But the launch of the business — targeting a $29-trillion market — is being thwarted by an “oligopoly” of banks that want to keep business at a rival clearinghouse in which they have an economic interest, according to a letter from one of the founding hedge funds, New York-based BlueMountain Capital Management LLC.
CME’s joint venture, CMDX, has been in the works for more than a year, but its ambitions to be a clearing destination for the insurance-like derivatives known as credit-default swaps have so far gone unfulfilled. CMDX’s main rival, IntercontinentalExchange Inc.’s ICE Trust clearinghouse, opened for business in March and has so far guaranteed $710 billion in credit-default swaps. ICE Trust is backed by a dozen or so Wall Street firms, including Morgan Stanley and Goldman Sachs Group Inc.

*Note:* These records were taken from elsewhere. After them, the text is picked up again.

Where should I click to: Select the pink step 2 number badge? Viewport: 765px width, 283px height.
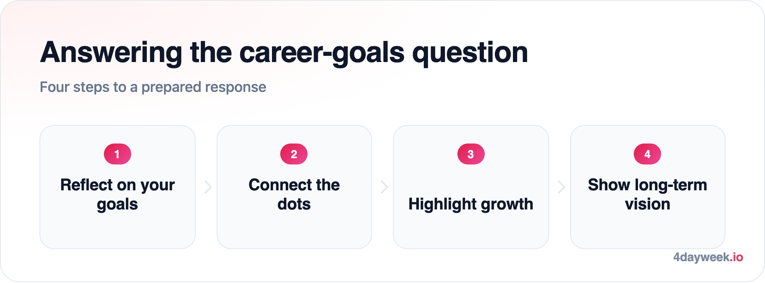coord(294,154)
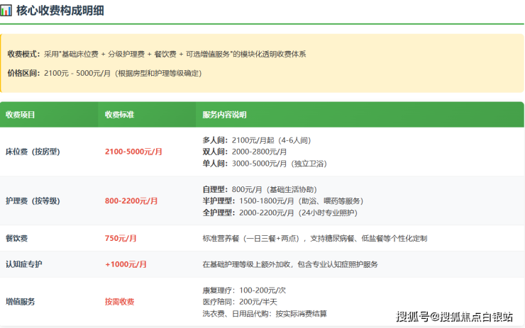This screenshot has height=328, width=525.
Task: Click the 价格区间 label in the yellow box
Action: click(23, 73)
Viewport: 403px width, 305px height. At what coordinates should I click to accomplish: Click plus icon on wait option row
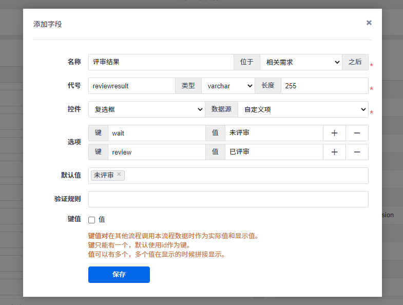pos(334,133)
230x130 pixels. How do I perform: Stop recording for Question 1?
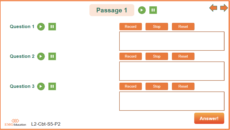click(x=157, y=27)
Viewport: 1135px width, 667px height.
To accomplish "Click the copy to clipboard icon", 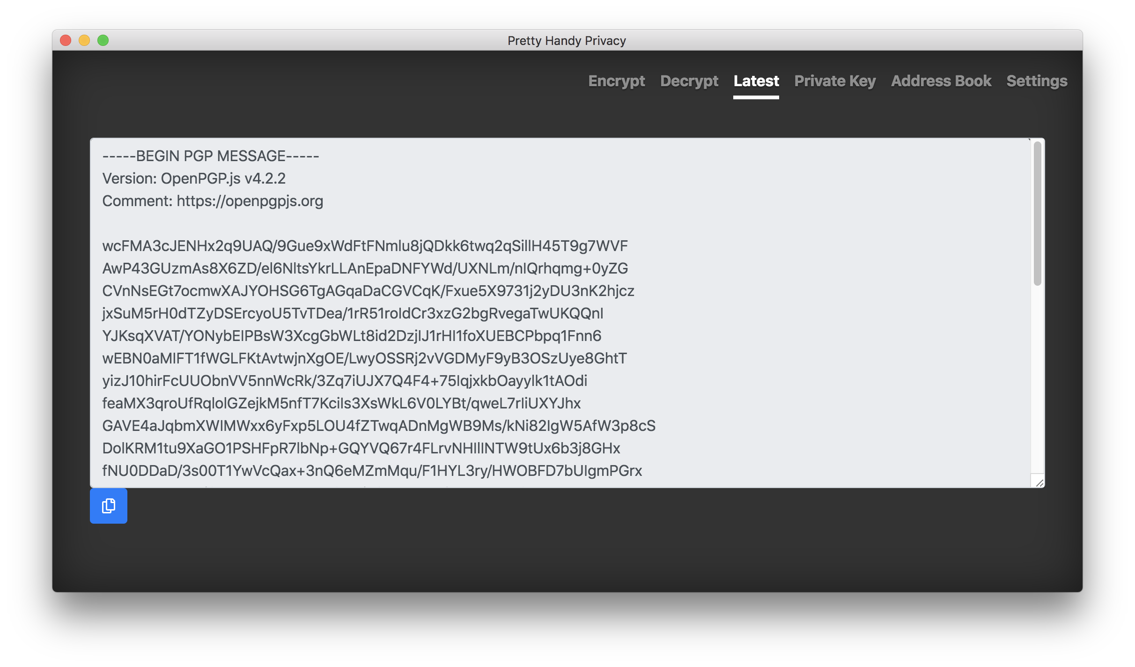I will 110,505.
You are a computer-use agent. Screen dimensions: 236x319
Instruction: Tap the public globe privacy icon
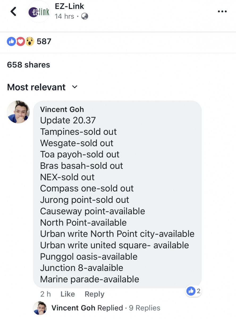85,16
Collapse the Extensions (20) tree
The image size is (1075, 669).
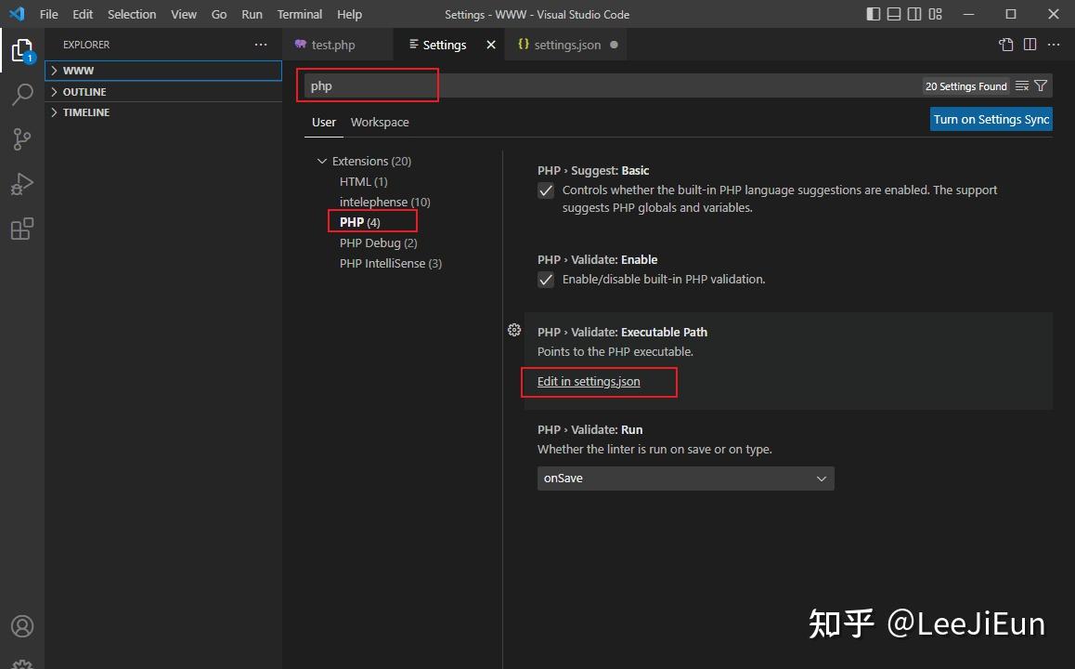pyautogui.click(x=322, y=161)
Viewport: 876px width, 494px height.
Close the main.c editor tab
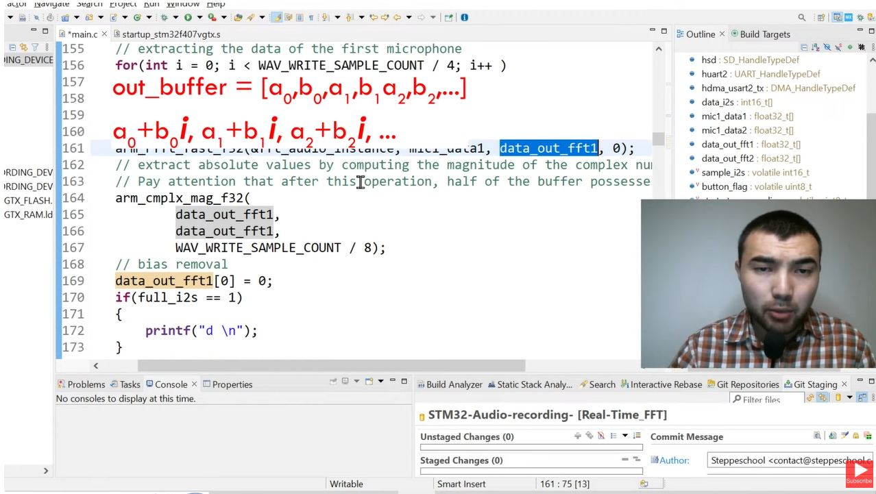pyautogui.click(x=104, y=34)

The other funds that have signed on to Chicago-based CMDX include bond-fund manager Pacific Investment Management Co. and hedge funds BlackRock Inc., D. E. Shaw & Co. and AllianceBernstein Holding LP.

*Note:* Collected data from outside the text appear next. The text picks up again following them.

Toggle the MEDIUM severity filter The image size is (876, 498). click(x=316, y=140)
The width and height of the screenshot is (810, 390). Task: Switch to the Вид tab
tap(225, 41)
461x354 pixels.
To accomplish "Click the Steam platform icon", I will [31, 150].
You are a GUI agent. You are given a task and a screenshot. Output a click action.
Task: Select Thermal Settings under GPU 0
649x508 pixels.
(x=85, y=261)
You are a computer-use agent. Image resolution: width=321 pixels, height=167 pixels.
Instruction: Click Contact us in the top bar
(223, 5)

The letter, from BlueMountain Chief Operating Officer Samuel Cole, was written after an International Swaps and Derivatives Assn. conference call May 29 among banks and hedge funds to discuss regulation of derivatives trading.
“Dealers are deriving substantially more economic value from their relationship with ICE than the six buy-side firms are from their relationship with CME,” Mr. Cole said in an e-mail, whose subject line was “a note to dealers” and a copy of which was obtained by Crain’s. “The stunned silence that you heard from buy-side firms on Friday’s call was the disquieting realization that the dealer community may be filibustering to protect its oligopoly and not seriously engaged in working with the buy side to develop a clearing solution.”
Mr. Cole, through a spokesman, declined to be interviewed. “We continue to work with the buy side and the sell side to promote our solution,” a CME spokesman said. A Morgan Stanley spokeswoman didn’t immediately return a call seeking comment; a Goldman Sachs spokesman didn’t have an immediate comment.
The letter was earlier reported by Bloomberg News.